I see Sunday Times Money has a paragraph about us no-switch retards benefiting the supply companies!

Reply to
Tim Lamb

Sometimes it's easier to get forgiveness than permission. ;-)

Not if a smart meter wasn't available 'there' it might not.

Like when you go to buy stuff online and it's no available in your chosen store it might not display the price because it's not available (there)?

The best one for me would be the best one for everyone in that it would be 'the cheapest' (well going by some of the comments here). ;-)

Just like places that will price match?

Cheers, T i m

Reply to
T i m
<snip>

The thing is, for someone to gain then there is a good change someone else has to lose. No one losing, no one gaining.

It was similar when they were selling off the utilities. People, not interested in having a share of that business, but had some cash to spare, bought all they could and sold them soon after, just for the profit. I didn't join in because I didn't think it was right / fair / moral that they sold off what was ours in the first place.

Same with the domestic solar installations, they are only cash cows (that some people actually bought into them to be) because the rest of us didn't join in the scam.
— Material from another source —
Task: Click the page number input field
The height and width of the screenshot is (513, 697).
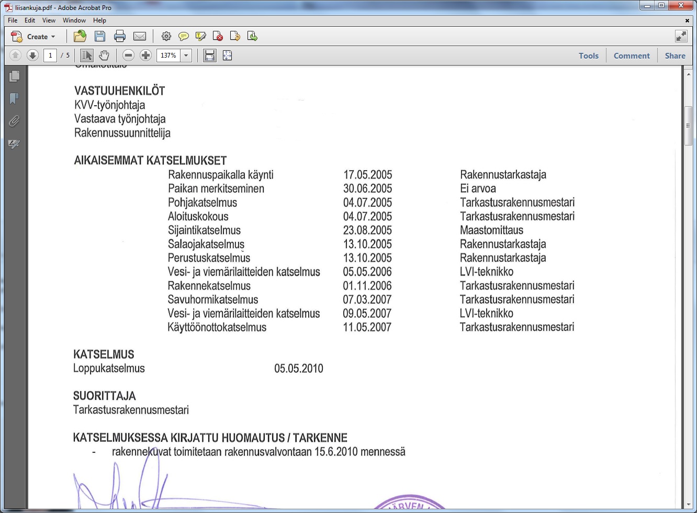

If we had all done it, no one would benefit (re a cash cow).

Cheers, T i m

Reply to
T i m

Out of interest I had a look at Flipper. On their home page they say "On average our members save £385/year...".

That is a remarkable *average* saving. I find it hard to believe that anyone moving from the worst variable standard rate to the best rate of any supplier would attain anything like that as a maximum saving, let alone average.

As you've been with them some time, can you confirm that sort of saving is possible?

Reply to
Jeff Layman

Bear in mind Flipper are quoting the average saving for *their* subscribers, not the savings for a *typical* domestic consumer. There's a risk of self-selection bias - ie their customers are likely to be bigger users switching from standard tariffs.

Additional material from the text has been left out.